Holocaust Remembrance Day marks the anniversary of the Warsaw Ghetto Uprising. It corresponds to the 27th day of Nisan on the Hebrew calendar. This year’s anniversary falls on Monday, April 24. However, in the Jewish calendar, the day begins at sunset of the previous day.
Observing Jews will celebrate Remembrance Day beginning at sunset Sunday, April 23rd.
Yad Vashem is dedicated to the history of the Holocaust. Among the displays in the museum were many photographs. A photographer smuggled out the images to raise awareness of the desperate circumstances of the Jews in the Warsaw Ghetto. Prior to that, the Nazi propaganda machine had made it seem that the Jews were living happy contented lives in their urban prison.
Most moving for me personally were the photos of the abandoned and starving children who lived their last days on the streets of the ghetto.
View gallery photos from the museum at this website:
http://www.yadvashem.org/museum/holocaust-history-museum/galleries/between-walls-and-fences
One section of the museum displayed re-created street scenes with the help of a streetlight and pushcart taken from the Warsaw Ghetto. A portion of railroad track was even embedded into the floor.
I began to feel as if I were there with the people. I reached a point where it simply became too much.
The statue in my featured photo honors Janusz Korczak. This was the pen name of Henryk Goldszmit, a famous pediatrician, writer, educator, and director of a Jewish orphanage in Warsaw. Although due to his notoriety he was offered sanctuary outside the ghetto, he refused to leave his children.

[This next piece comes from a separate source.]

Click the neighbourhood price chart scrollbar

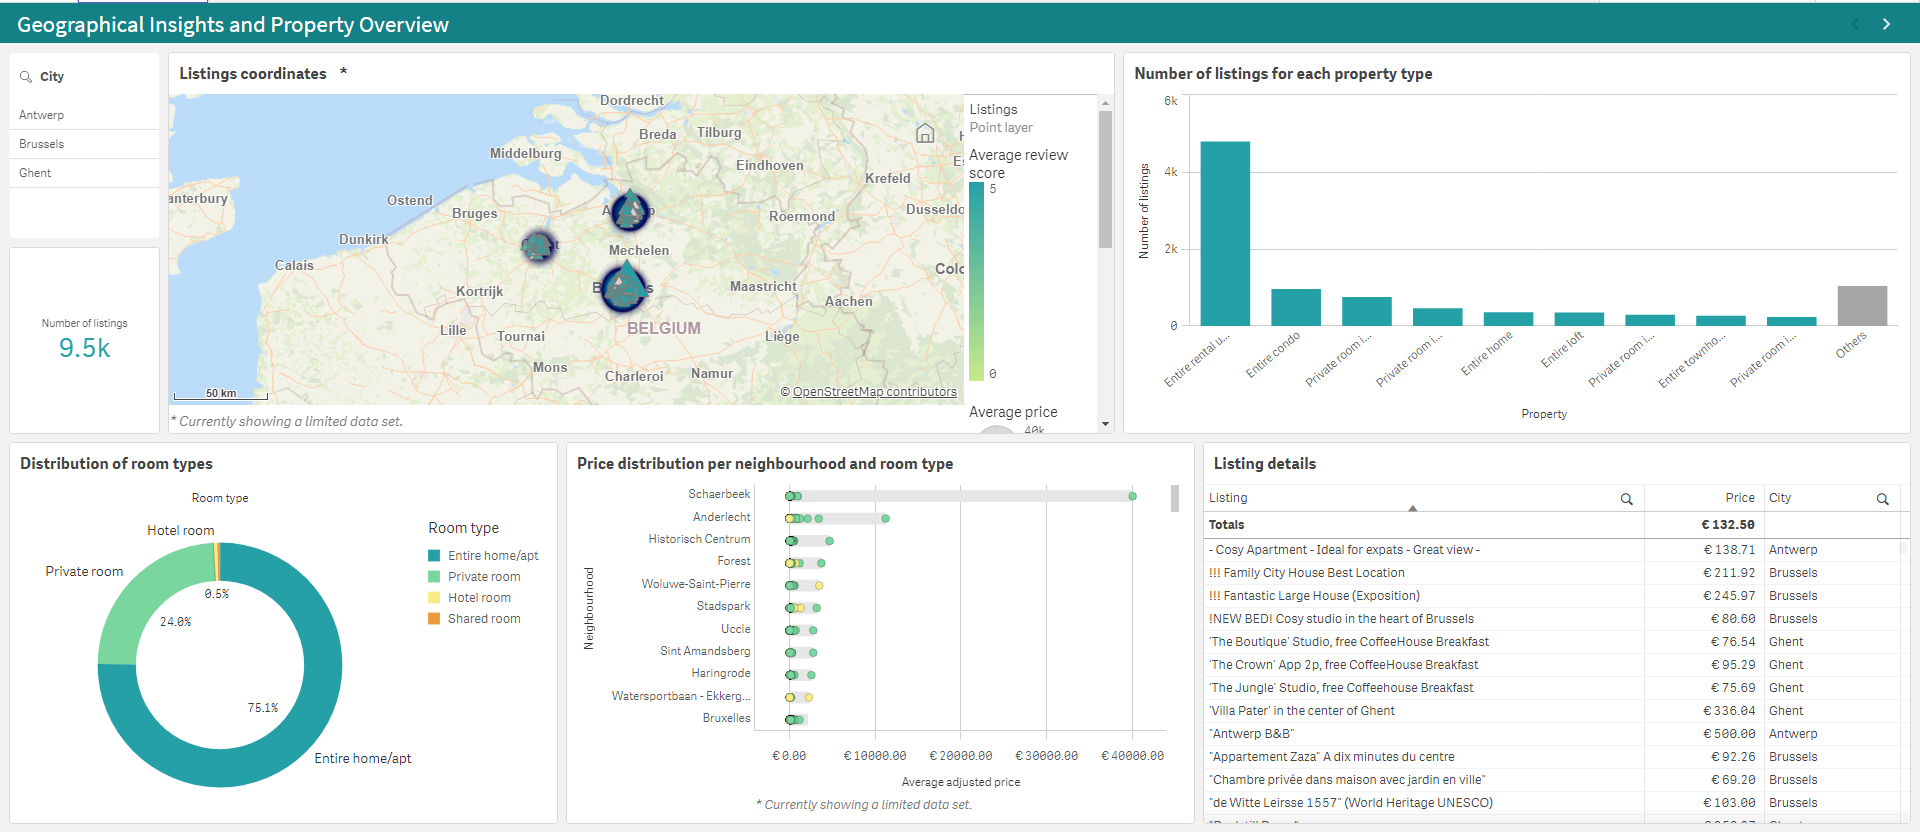[x=1174, y=498]
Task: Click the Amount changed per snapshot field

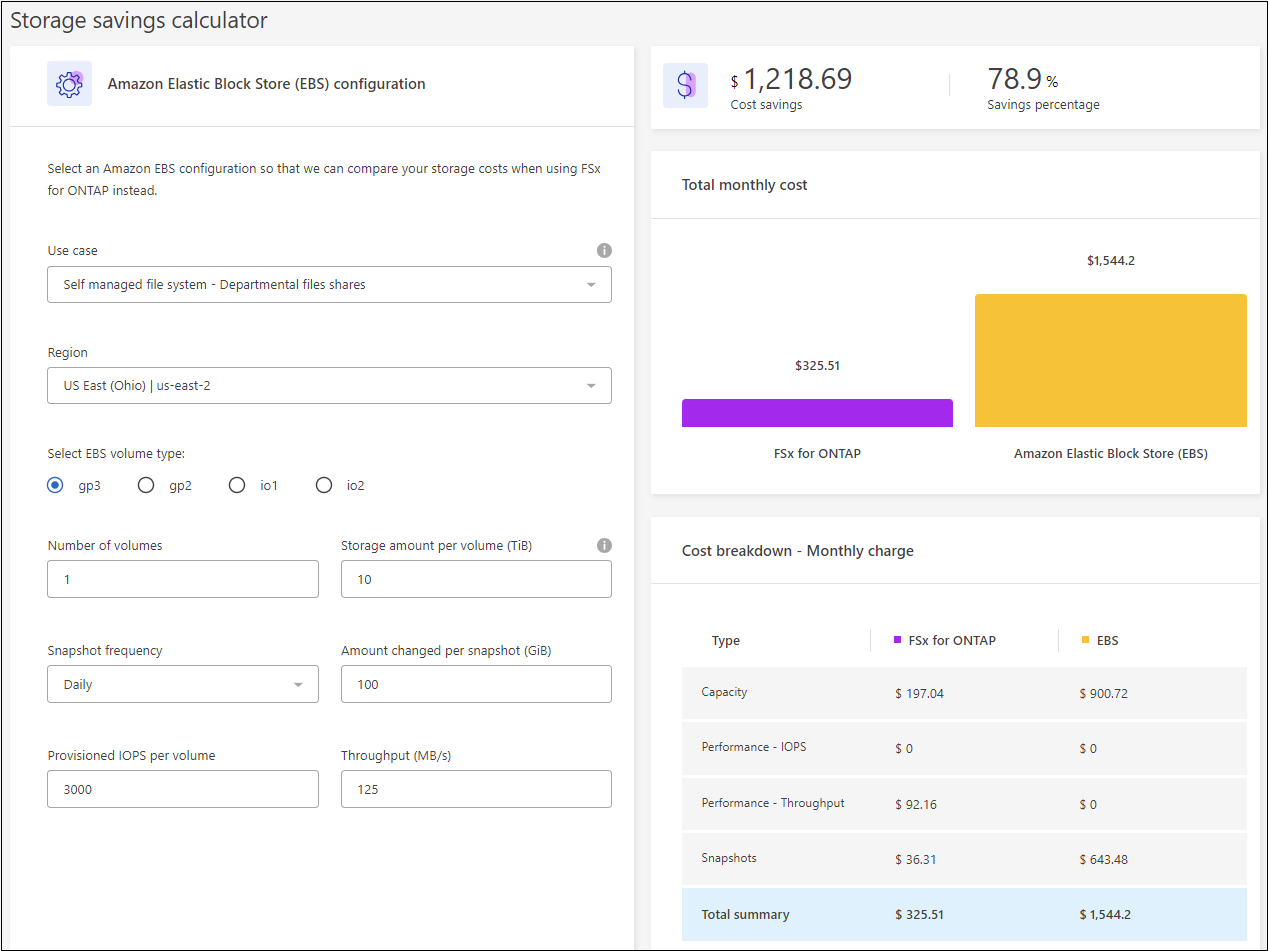Action: click(476, 685)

When the Nazis deported the orphanage children, Korczak and the three other adult caretakers marched to the trains with some two hundred children. An eyewitness described the three-mile procession to the Jewish historian, Emanuel Ringelblum:
“This was not a march to the railway cars—this was an organized, wordless protest against the murder.
“The children marched in rows of four, with Korczak leading them, looking straight ahead, and holding a child’s hand on each side.
“A second column was led by Stefania Wilcynska, the third by Broniatowska, her children carrying blue knapsacks on their backs, and the fourth by Sternfeld, from the boarding school on Twarda Street.”
At Treblinka, the Nazis murdered them all.
Observances of the World Holocaust Remembrance Day
• Watch Yad Vashem’s live broadcast April 23, 2017
Holocaust Remembrance Day Opening Ceremony
8:00 p.m. Israel time; 1:00 p.m. US (EDT)
http://www.yadvashem.org/yv/en/remembrance/2017/index.asp
• US Observances Available at Various Locations
Check the map on this website:
https://www.ushmm.org/remember/days-of-remembrance/days-of-remembrance-event-map
It is important to remember what happened in the Holocaust. We must never forget. Otherwise we might delude ourselves into thinking humans would never do such terrible things.
In fact, international news reports modern atrocities in many parts of the world. Currently, Christians are the main targets of religious persecution, torture, rape, sex trafficking, and murder.
How will you stay informed about religious persecution in our world today?
How will you stand against religious persecution?
Until next time,
SuZan
© 2017 SuZan Klassen
Thank you for this important reminder on this difficult day for so many. Yes, we must remember so that history will not repeat itself and we must fight against the atrocities happening now.
Amen!
I wear a button on my work uniform everyday that I got several years ago at the Holocaust museum in Washington DC. It simply says REMEMBER. Thank you for the remindet, SuZan!!
You betcha! Thank you for reminding others everyday.